Imagine my surprise when I recently went to the FDIC website, clicked on FOIA at the bottom of the page, then went to Reading Room and looked again at the Chase-WAMU-FDIC-US Trustee Purchase and Assumption Agreement. Having previously read and studied it I was attempting to direct someone to the language that showed that no loans were purchased from WAMU basically because there were no loans in WAMU’s inventory. Staring me in the face was an entirely different document bearing the same date as the one that I had previously seen. Anyone who has an explanation of this is invited to write to me at firstname.lastname@example.org.
In the interim between my first reading of the agreement and now, I had several conversations including the FDIC receiver who was appointed to “resolve” the WAMU bankruptcy. The receiver (Schoppe) told me that no loans had been purchased or listed as part of the Purchase and Assumption Agreement. He also told me that an assignment did not exist and that no other document from the Trustee in the WAMU bankruptcy or the FDIC receiver existed showing the purchase of any loan. And he told me that the effective consideration paid by Chase was less than zero because Chase received around $2 billion in tax refunds due WAMU, which more than offset the purchase price. In fact, in the version I previously read, the consideration was stated as “Zero.”
With that in hand I disseminated information and used it in court to show that Chase had not in fact purchased loans but had instead purchased servicing rights. As the plot thickened, it turned out that those servicing rights were granted by Pooling and Servicing Agreements for REMIC Trusts that never acquired any loans. With no loans in the trust, the PSA grant of servicing rights was meaningless.
And if you look at the statements from Chase to their shareholders and press releases there is no evidence they acquired the loans. Nonetheless tens of thousands of people, perhaps hundreds of thousands of people, lost their homes on the presumption that Chase was in fact the creditor. They were threading a nonexistent needle with nonexistent facts. And in litigation it became apparent that this was the case because they tried to introduce “Powers of Attorney” in lieu of the PSA to support their contention that SPS was now the servicer of most of those loans. But they didn’t quite make out their case when it came to determining whether the Plaintiff in the foreclosure action was ever a creditor. So they lost. But for every one they lost, less astute judges were granting them foreclosures by the thousands.

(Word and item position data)

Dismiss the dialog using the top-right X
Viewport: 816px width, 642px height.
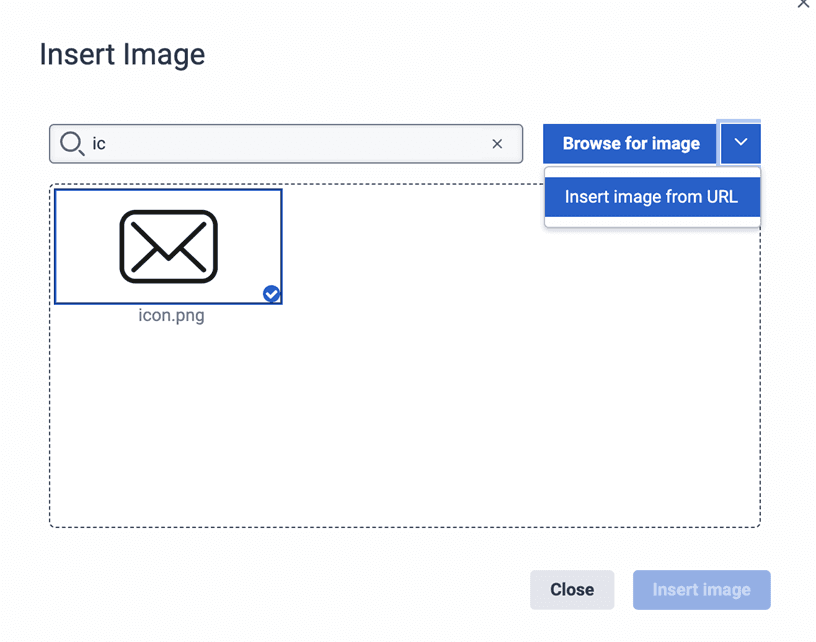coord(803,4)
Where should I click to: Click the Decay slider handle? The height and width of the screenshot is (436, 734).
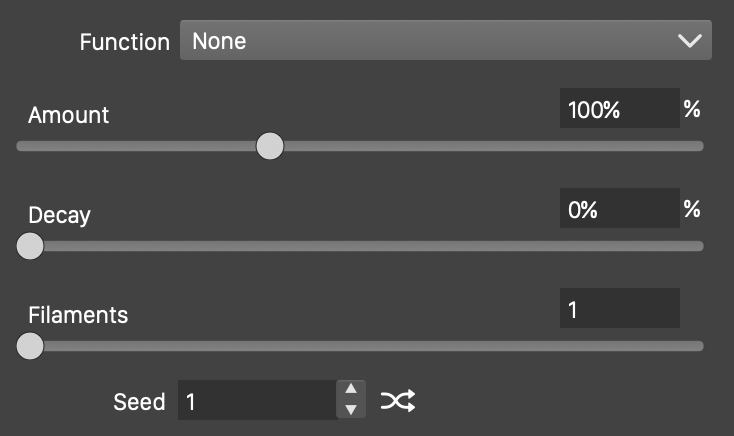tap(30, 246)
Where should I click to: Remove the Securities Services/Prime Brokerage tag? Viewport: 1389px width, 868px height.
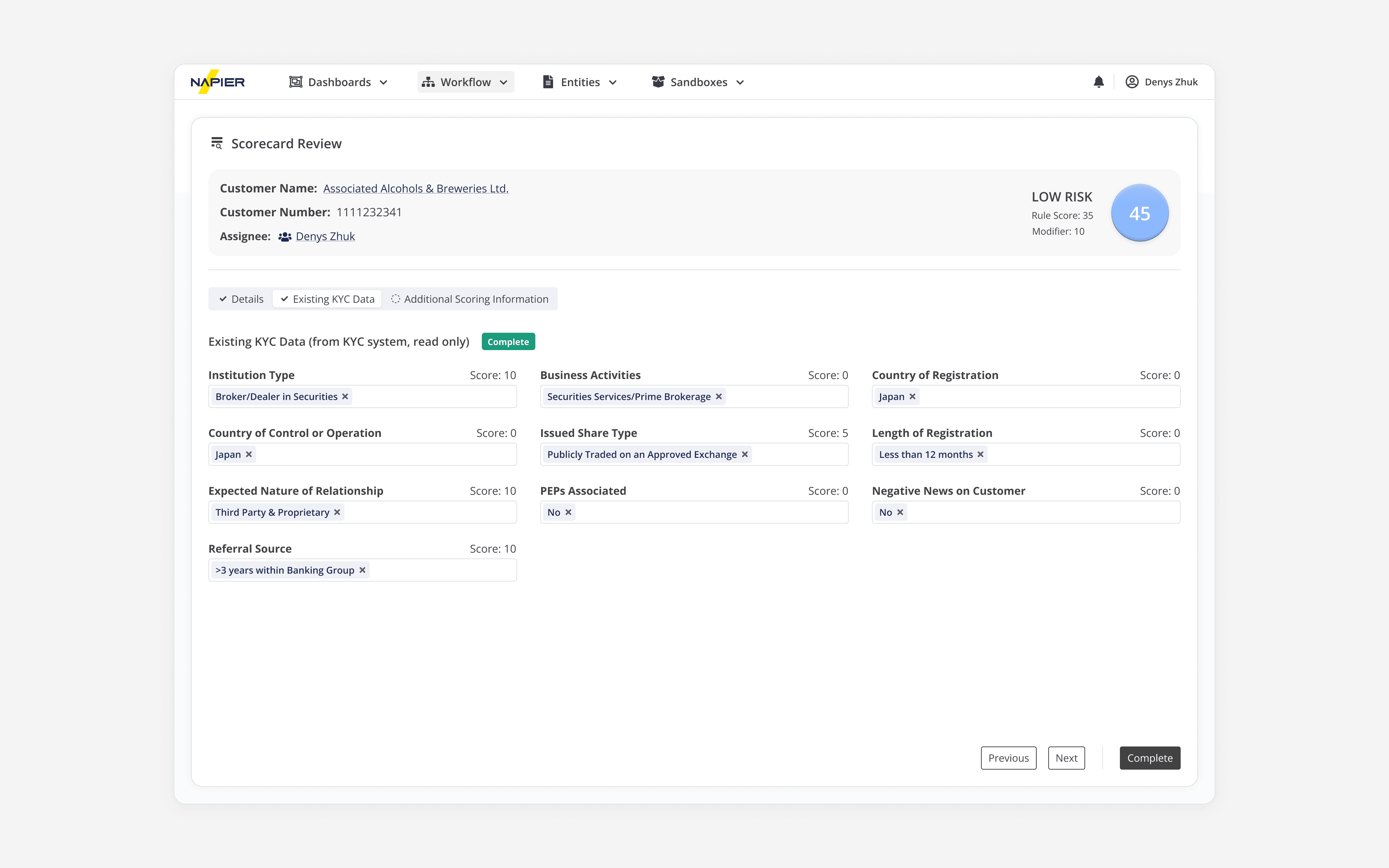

*Stated task*. Print the passage of the post on the Chase and WAMU agreement word for word, starting at "Imagine my surprise" and ending at "me at firstname.lastname@example.org.". The records have nothing to do with the post on the Chase and WAMU agreement.

*Result of the exercise*.
Imagine my surprise when I recently went to the FDIC website, clicked on FOIA at the bottom of the page, then went to Reading Room and looked again at the Chase-WAMU-FDIC-US Trustee Purchase and Assumption Agreement. Having previously read and studied it I was attempting to direct someone to the language that showed that no loans were purchased from WAMU basically because there were no loans in WAMU’s inventory. Staring me in the face was an entirely different document bearing the same date as the one that I had previously seen. Anyone who has an explanation of this is invited to write to me at firstname.lastname@example.org.